*Task statement:* Transcribe each record exactly as it appears.

*Exercise inputs:*
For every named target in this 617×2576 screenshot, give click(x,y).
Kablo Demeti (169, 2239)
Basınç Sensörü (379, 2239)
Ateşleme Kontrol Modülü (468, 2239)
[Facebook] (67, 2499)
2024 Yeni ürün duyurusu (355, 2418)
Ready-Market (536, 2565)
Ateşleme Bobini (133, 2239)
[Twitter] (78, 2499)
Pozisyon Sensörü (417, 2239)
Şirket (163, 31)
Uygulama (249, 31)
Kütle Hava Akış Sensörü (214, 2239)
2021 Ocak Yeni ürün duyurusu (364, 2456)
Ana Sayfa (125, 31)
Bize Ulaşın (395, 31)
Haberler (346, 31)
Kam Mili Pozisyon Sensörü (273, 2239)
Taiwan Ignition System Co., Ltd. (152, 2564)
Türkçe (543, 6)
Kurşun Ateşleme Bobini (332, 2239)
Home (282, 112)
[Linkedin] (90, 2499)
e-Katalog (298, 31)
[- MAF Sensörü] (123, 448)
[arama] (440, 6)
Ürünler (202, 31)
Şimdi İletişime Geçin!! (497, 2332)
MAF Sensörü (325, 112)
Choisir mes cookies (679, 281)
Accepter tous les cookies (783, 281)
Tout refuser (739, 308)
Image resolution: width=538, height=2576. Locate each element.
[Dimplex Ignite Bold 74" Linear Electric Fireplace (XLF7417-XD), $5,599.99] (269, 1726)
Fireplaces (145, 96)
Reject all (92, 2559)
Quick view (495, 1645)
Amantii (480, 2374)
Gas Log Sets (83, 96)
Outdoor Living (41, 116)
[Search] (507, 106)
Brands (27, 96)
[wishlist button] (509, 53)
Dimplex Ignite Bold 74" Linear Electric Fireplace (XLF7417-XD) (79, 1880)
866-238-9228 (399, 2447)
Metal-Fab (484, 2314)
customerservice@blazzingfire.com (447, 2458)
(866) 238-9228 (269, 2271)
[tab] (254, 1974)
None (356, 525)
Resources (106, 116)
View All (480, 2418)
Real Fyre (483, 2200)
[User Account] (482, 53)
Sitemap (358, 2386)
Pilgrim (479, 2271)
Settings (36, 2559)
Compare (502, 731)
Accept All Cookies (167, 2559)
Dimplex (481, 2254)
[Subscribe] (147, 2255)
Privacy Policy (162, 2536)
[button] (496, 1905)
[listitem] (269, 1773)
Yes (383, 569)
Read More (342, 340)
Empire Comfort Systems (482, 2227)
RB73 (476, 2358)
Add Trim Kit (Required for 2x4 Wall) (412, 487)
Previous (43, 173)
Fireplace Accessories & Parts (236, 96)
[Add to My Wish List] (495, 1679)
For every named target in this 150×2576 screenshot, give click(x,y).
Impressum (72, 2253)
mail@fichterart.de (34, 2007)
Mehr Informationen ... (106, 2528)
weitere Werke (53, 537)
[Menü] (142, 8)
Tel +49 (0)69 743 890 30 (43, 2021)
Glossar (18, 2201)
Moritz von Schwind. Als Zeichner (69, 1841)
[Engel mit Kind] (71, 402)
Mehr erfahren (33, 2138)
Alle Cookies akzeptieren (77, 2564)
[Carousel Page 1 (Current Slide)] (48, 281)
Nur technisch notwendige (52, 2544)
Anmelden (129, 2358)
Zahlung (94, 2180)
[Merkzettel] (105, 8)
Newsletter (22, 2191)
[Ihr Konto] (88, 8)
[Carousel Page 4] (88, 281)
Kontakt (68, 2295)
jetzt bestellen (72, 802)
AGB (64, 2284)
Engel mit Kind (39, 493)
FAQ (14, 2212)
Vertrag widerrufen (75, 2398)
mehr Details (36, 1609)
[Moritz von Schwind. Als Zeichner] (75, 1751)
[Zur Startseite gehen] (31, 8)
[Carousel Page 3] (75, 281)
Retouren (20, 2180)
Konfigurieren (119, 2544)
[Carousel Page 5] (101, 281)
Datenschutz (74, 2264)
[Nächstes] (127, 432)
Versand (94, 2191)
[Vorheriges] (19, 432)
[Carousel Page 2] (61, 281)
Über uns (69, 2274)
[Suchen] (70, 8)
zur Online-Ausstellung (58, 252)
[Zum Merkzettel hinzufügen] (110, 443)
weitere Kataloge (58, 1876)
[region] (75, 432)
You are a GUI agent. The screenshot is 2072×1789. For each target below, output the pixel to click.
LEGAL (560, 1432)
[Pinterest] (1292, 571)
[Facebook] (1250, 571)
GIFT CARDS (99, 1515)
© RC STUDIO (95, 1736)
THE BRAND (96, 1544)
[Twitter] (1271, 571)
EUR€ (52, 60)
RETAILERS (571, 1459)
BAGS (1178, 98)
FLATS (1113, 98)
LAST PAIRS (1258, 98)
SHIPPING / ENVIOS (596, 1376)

*Output for this task:*
For every named target in this 617×2576 screenshot, give click(x,y).
Kablo Demeti (169, 2239)
Basınç Sensörü (379, 2239)
Ateşleme Kontrol Modülü (468, 2239)
[Facebook] (67, 2499)
2024 Yeni ürün duyurusu (355, 2418)
Ready-Market (536, 2565)
Ateşleme Bobini (133, 2239)
[Twitter] (78, 2499)
Pozisyon Sensörü (417, 2239)
Şirket (163, 31)
Uygulama (249, 31)
Kütle Hava Akış Sensörü (214, 2239)
2021 Ocak Yeni ürün duyurusu (364, 2456)
Ana Sayfa (125, 31)
Bize Ulaşın (395, 31)
Haberler (346, 31)
Kam Mili Pozisyon Sensörü (273, 2239)
Taiwan Ignition System Co., Ltd. (152, 2564)
Türkçe (543, 6)
Kurşun Ateşleme Bobini (332, 2239)
Home (282, 112)
[Linkedin] (90, 2499)
e-Katalog (298, 31)
[- MAF Sensörü] (123, 448)
[arama] (440, 6)
Ürünler (202, 31)
Şimdi İletişime Geçin!! (497, 2332)
MAF Sensörü (325, 112)
Choisir mes cookies (679, 281)
Accepter tous les cookies (783, 281)
Tout refuser (739, 308)
Image resolution: width=538, height=2576. Locate each element.
[Dimplex Ignite Bold 74" Linear Electric Fireplace (XLF7417-XD), $5,599.99] (269, 1726)
Fireplaces (145, 96)
Reject all (92, 2559)
Quick view (495, 1645)
Amantii (480, 2374)
Gas Log Sets (83, 96)
Outdoor Living (41, 116)
[Search] (507, 106)
Brands (27, 96)
[wishlist button] (509, 53)
Dimplex Ignite Bold 74" Linear Electric Fireplace (XLF7417-XD) (79, 1880)
866-238-9228 (399, 2447)
Metal-Fab (484, 2314)
customerservice@blazzingfire.com (447, 2458)
(866) 238-9228 (269, 2271)
[tab] (254, 1974)
None (356, 525)
Resources (106, 116)
View All (480, 2418)
Real Fyre (483, 2200)
[User Account] (482, 53)
Sitemap (358, 2386)
Pilgrim (479, 2271)
Settings (36, 2559)
Compare (502, 731)
Accept All Cookies (167, 2559)
Dimplex (481, 2254)
[Subscribe] (147, 2255)
Privacy Policy (162, 2536)
[button] (496, 1905)
[listitem] (269, 1773)
Yes (383, 569)
Read More (342, 340)
Empire Comfort Systems (482, 2227)
RB73 (476, 2358)
Add Trim Kit (Required for 2x4 Wall) (412, 487)
Previous (43, 173)
Fireplace Accessories & Parts (236, 96)
[Add to My Wish List] (495, 1679)
For every named target in this 150×2576 screenshot, give click(x,y).
Impressum (72, 2253)
mail@fichterart.de (34, 2007)
Mehr Informationen ... (106, 2528)
weitere Werke (53, 537)
[Menü] (142, 8)
Tel +49 (0)69 743 890 30 (43, 2021)
Glossar (18, 2201)
Moritz von Schwind. Als Zeichner (69, 1841)
[Engel mit Kind] (71, 402)
Mehr erfahren (33, 2138)
Alle Cookies akzeptieren (77, 2564)
[Carousel Page 1 (Current Slide)] (48, 281)
Nur technisch notwendige (52, 2544)
Anmelden (129, 2358)
Zahlung (94, 2180)
[Merkzettel] (105, 8)
Newsletter (22, 2191)
[Ihr Konto] (88, 8)
[Carousel Page 4] (88, 281)
Kontakt (68, 2295)
jetzt bestellen (72, 802)
AGB (64, 2284)
Engel mit Kind (39, 493)
FAQ (14, 2212)
Vertrag widerrufen (75, 2398)
mehr Details (36, 1609)
[Moritz von Schwind. Als Zeichner] (75, 1751)
[Zur Startseite gehen] (31, 8)
[Carousel Page 3] (75, 281)
Retouren (20, 2180)
Konfigurieren (119, 2544)
[Carousel Page 5] (101, 281)
Datenschutz (74, 2264)
[Nächstes] (127, 432)
Versand (94, 2191)
[Vorheriges] (19, 432)
[Carousel Page 2] (61, 281)
Über uns (69, 2274)
[Suchen] (70, 8)
zur Online-Ausstellung (58, 252)
[Zum Merkzettel hinzufügen] (110, 443)
weitere Kataloge (58, 1876)
[region] (75, 432)
You are a GUI agent. The screenshot is 2072×1789. For each target below, output the pixel to click.
LEGAL (560, 1432)
[Pinterest] (1292, 571)
[Facebook] (1250, 571)
GIFT CARDS (99, 1515)
© RC STUDIO (95, 1736)
THE BRAND (96, 1544)
[Twitter] (1271, 571)
EUR€ (52, 60)
RETAILERS (571, 1459)
BAGS (1178, 98)
FLATS (1113, 98)
LAST PAIRS (1258, 98)
SHIPPING / ENVIOS (596, 1376)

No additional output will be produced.